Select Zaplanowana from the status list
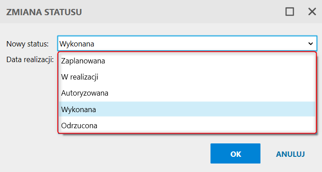Image resolution: width=322 pixels, height=172 pixels. (187, 61)
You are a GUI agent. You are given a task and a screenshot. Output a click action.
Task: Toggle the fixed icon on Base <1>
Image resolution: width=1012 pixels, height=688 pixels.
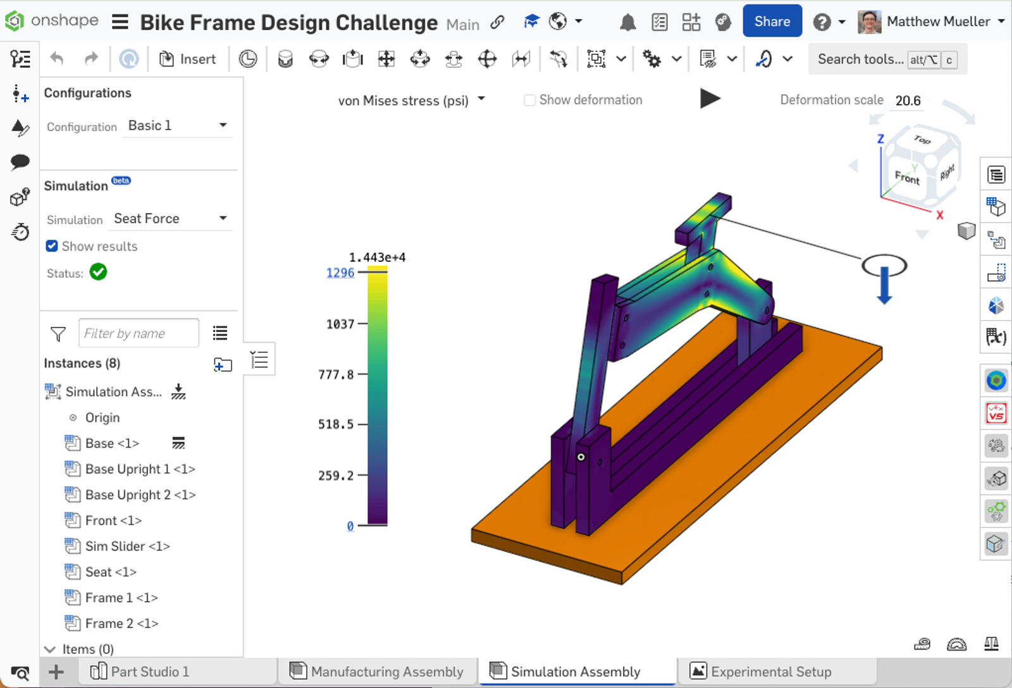[178, 443]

- GIVEN INSTRUCTION: Copy every line of text in the records above word for word, and leave the pictures out of your copy.

- FULL SOLUTION:
Select Zaplanowana from the status list
Image resolution: width=322 pixels, height=172 pixels. (187, 61)
You are a GUI agent. You are given a task and a screenshot. Output a click action.
Task: Toggle the fixed icon on Base <1>
Image resolution: width=1012 pixels, height=688 pixels.
[178, 443]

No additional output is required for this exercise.